### Written task
Find every line in the entries below that contains the word "screenshot" and copy each of those lines in full.

### Data lines

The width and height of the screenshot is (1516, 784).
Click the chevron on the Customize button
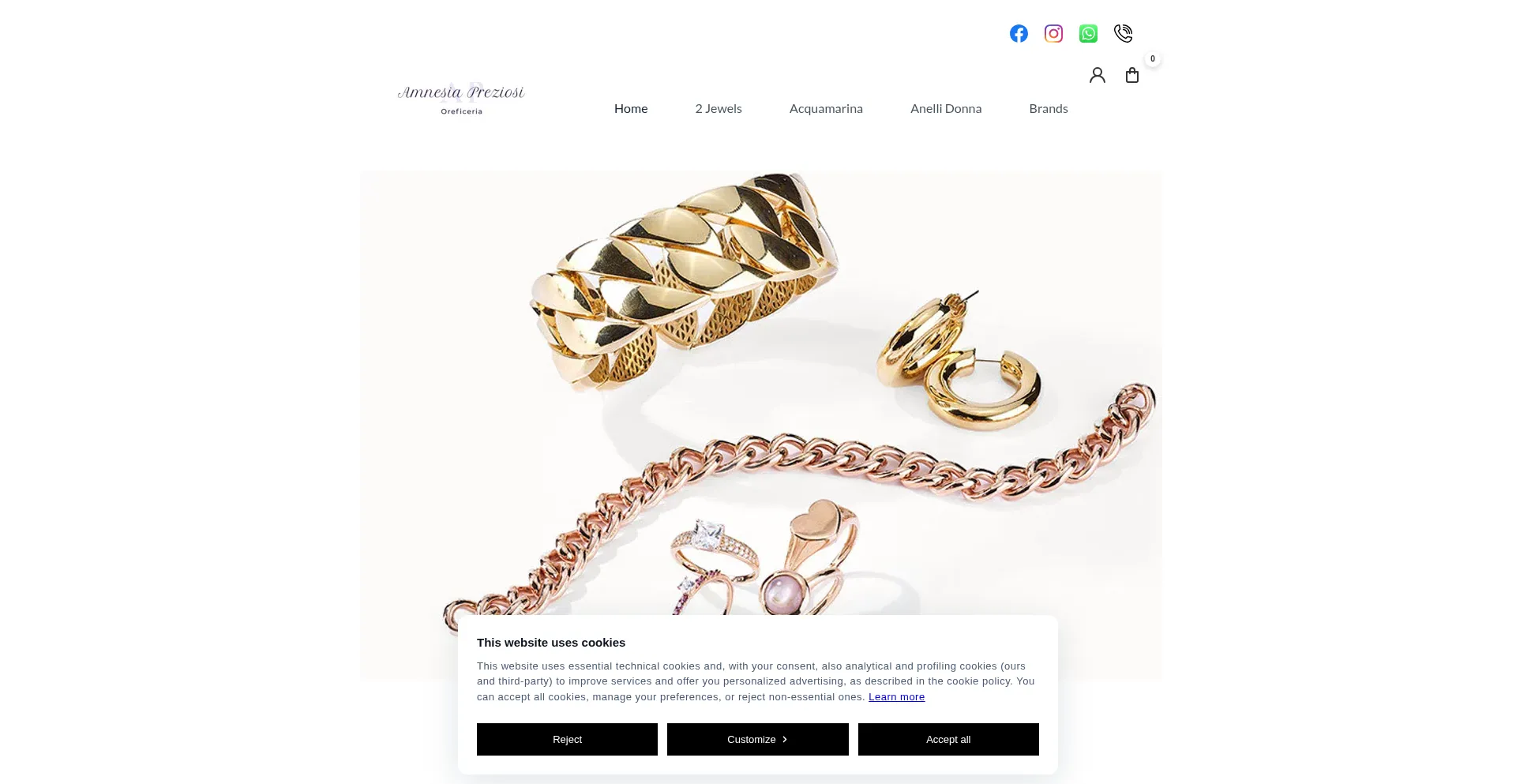click(785, 739)
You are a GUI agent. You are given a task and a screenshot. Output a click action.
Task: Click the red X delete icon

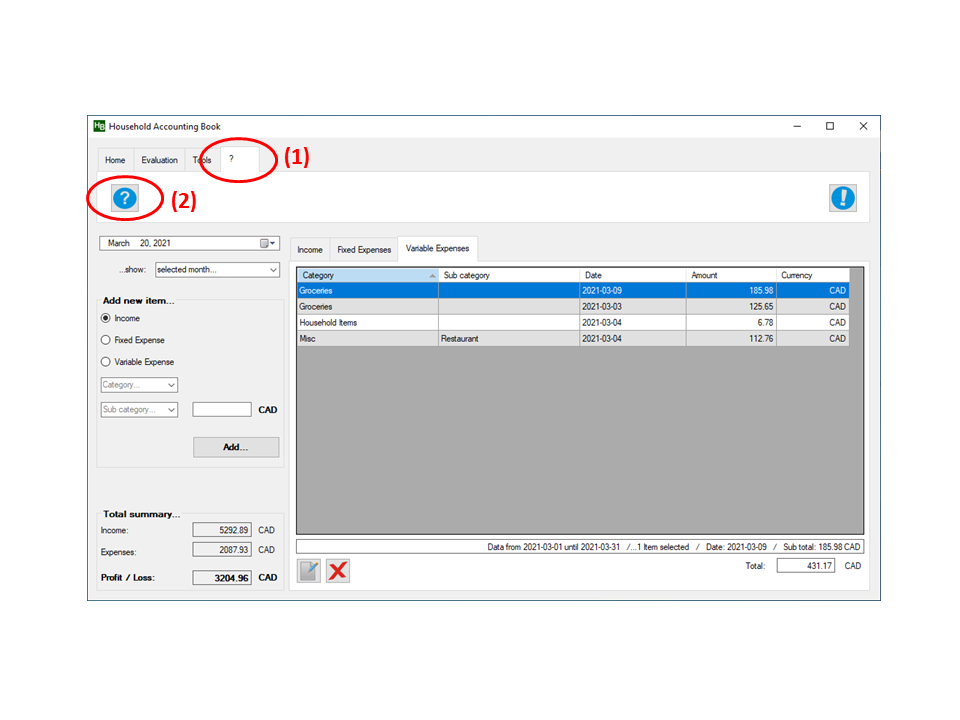(x=338, y=571)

### Complete output
The width and height of the screenshot is (1516, 784).
You are a GUI agent. You are given a task and a screenshot. Output a click action.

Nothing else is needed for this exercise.